Task goal =>
Given these entries, repeat exactly the lines starting with the one that has "Where should I click to: Focus" and going on through the one that has "Task: Click the download", both included, but none of the pictures.

Extracted information =>
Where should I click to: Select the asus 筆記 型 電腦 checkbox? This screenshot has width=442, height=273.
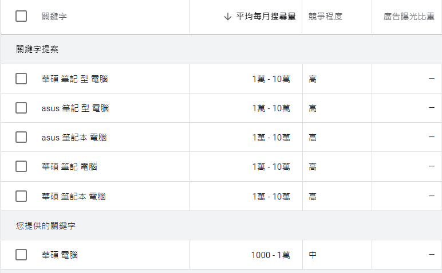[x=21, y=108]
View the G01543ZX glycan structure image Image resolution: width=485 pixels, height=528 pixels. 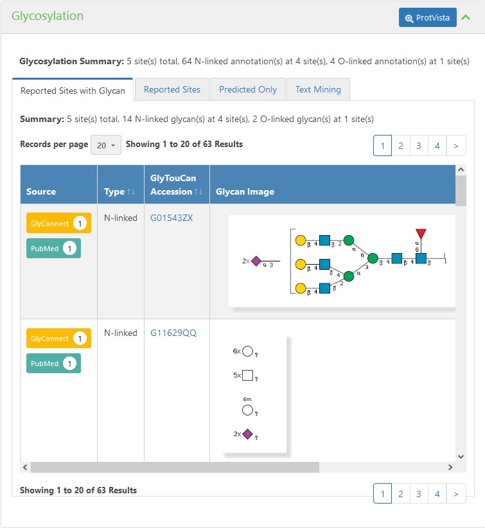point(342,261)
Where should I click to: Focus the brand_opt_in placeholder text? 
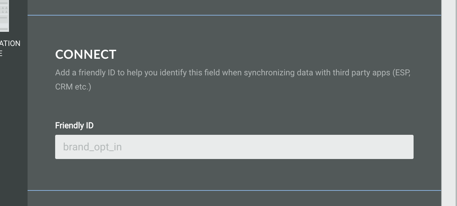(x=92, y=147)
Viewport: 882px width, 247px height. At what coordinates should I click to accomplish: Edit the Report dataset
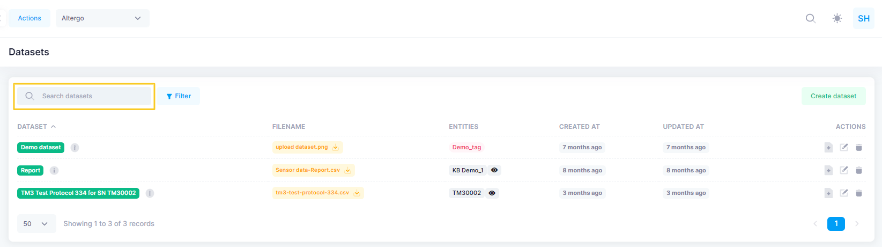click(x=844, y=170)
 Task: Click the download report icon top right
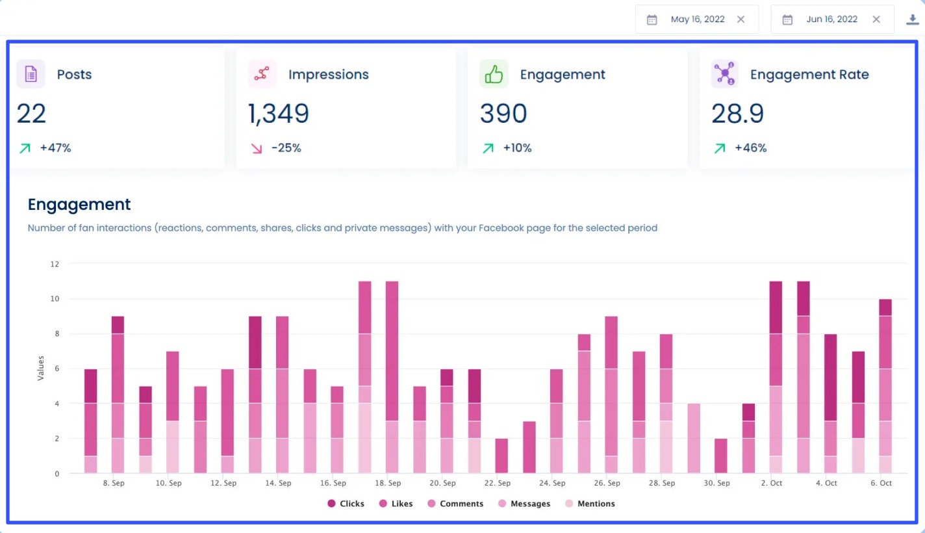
* * *
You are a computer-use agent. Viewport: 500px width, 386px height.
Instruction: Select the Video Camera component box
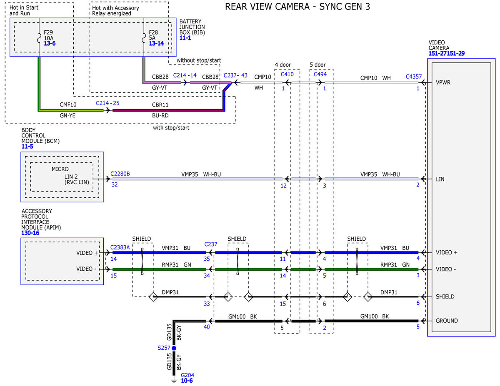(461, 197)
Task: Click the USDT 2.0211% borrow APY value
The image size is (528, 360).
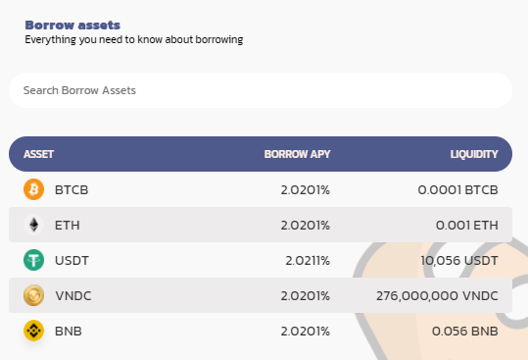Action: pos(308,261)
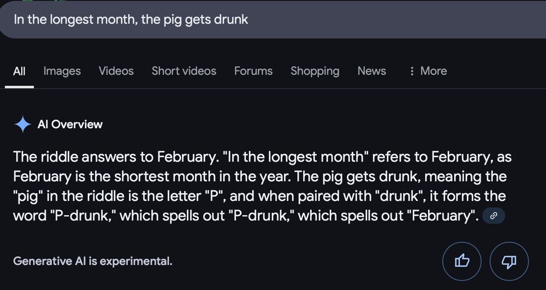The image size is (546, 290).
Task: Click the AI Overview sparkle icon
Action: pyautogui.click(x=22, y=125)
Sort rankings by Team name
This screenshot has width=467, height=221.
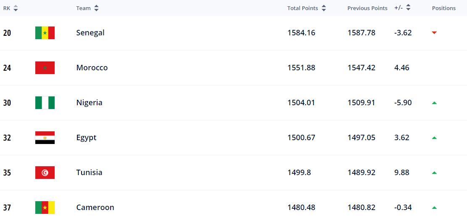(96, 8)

Response =>
Where should I click to: Focus the brand_opt_in placeholder text? 
(x=92, y=147)
Viewport: 882px width, 247px height. At what coordinates should I click to accomplish: Edit the Report dataset
click(x=844, y=170)
 Task: Click the download report icon top right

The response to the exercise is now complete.